**TASK INPUT**.
--- --- ---

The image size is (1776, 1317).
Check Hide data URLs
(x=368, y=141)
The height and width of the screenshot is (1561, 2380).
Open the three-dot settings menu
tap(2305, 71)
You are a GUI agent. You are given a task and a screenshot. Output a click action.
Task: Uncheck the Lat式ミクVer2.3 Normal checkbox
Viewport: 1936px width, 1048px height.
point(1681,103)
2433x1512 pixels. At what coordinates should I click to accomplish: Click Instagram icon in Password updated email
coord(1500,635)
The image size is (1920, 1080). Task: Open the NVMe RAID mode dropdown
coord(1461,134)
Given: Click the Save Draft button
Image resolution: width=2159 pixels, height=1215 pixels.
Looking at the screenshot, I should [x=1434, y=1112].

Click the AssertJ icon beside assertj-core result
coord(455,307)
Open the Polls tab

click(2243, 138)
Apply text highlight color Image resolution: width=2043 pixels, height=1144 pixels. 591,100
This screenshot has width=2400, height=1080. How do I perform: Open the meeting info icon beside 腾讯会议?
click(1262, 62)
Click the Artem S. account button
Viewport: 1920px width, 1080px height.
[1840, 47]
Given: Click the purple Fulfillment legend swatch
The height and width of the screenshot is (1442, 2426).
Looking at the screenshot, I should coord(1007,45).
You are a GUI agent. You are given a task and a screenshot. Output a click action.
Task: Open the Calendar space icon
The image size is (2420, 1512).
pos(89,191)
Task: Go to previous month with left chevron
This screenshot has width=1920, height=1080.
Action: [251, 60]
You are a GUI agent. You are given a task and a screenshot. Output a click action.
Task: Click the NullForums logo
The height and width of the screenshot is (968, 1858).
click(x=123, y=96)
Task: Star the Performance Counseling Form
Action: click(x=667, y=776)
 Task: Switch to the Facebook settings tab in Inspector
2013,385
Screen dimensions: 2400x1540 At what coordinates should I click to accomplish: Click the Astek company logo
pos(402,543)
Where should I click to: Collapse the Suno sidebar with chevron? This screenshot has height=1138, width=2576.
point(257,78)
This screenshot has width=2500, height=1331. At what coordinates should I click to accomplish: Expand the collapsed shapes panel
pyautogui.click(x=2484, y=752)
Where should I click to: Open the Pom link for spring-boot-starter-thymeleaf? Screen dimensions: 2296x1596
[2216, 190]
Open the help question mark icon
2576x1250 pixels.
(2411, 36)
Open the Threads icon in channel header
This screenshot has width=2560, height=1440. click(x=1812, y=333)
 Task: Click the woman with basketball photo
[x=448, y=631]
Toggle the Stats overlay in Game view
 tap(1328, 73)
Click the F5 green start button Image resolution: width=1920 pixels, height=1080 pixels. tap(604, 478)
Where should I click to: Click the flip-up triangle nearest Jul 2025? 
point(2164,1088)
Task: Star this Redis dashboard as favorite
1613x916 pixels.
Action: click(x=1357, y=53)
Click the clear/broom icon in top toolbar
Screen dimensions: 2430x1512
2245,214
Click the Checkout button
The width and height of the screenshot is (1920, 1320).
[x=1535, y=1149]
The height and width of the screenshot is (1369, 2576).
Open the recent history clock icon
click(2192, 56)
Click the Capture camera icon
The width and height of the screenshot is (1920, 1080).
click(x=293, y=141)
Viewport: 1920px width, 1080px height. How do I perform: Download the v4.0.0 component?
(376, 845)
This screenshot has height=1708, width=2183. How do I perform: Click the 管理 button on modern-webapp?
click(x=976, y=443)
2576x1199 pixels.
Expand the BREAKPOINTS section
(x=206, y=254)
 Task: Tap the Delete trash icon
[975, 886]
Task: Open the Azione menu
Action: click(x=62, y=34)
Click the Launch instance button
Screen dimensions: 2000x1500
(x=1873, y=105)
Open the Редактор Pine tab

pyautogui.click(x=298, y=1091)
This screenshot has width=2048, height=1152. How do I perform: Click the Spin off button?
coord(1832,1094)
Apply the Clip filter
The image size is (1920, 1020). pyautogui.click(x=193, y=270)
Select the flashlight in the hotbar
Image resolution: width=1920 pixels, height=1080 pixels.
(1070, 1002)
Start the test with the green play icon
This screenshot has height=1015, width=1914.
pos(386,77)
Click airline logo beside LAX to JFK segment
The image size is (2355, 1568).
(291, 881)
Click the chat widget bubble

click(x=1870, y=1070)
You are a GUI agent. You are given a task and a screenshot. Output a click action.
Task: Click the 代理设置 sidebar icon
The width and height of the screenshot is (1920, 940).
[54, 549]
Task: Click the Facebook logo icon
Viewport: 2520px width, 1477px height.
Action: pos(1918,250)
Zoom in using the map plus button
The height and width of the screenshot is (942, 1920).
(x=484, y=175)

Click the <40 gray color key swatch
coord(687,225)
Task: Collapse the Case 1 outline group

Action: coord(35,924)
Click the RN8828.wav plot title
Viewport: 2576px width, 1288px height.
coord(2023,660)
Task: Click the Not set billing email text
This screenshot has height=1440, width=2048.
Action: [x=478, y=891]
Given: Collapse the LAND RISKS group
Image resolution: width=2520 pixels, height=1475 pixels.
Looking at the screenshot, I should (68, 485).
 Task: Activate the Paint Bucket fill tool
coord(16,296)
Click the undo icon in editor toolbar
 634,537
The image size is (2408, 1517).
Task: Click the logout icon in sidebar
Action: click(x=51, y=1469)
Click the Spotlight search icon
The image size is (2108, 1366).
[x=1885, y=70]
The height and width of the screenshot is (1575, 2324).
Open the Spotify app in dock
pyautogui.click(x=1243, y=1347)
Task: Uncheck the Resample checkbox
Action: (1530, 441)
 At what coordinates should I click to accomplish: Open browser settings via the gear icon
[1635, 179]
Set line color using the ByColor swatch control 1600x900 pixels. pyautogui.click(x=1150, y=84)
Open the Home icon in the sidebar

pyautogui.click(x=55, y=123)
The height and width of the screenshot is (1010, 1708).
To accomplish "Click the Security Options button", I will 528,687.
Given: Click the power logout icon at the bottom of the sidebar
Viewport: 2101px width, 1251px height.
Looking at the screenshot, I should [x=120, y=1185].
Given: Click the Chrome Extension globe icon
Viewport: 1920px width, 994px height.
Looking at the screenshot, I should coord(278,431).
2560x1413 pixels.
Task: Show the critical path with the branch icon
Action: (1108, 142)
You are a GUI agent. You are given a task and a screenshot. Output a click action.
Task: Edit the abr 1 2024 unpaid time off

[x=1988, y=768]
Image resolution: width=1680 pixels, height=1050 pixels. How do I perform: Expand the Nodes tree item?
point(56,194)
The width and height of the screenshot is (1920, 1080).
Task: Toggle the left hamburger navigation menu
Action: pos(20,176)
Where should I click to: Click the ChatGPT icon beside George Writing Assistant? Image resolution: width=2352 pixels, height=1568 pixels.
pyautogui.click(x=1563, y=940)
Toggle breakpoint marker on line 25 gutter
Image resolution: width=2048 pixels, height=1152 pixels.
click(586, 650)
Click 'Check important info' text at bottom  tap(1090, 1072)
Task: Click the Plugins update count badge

--- --- ---

**YOUR OBJECTIVE**. Reproduce the lines above, beginning at the line with "The image size is (2108, 1366)." and stopping after the line with "The height and width of the screenshot is (1010, 1708).", exactly as they are.

**EXERCISE RESULT**.
The image size is (2108, 1366).
[x=1885, y=70]
The height and width of the screenshot is (1575, 2324).
Open the Spotify app in dock
pyautogui.click(x=1243, y=1347)
Task: Uncheck the Resample checkbox
Action: (1530, 441)
 At what coordinates should I click to accomplish: Open browser settings via the gear icon
[1635, 179]
Set line color using the ByColor swatch control 1600x900 pixels. pyautogui.click(x=1150, y=84)
Open the Home icon in the sidebar

pyautogui.click(x=55, y=123)
The height and width of the screenshot is (1010, 1708).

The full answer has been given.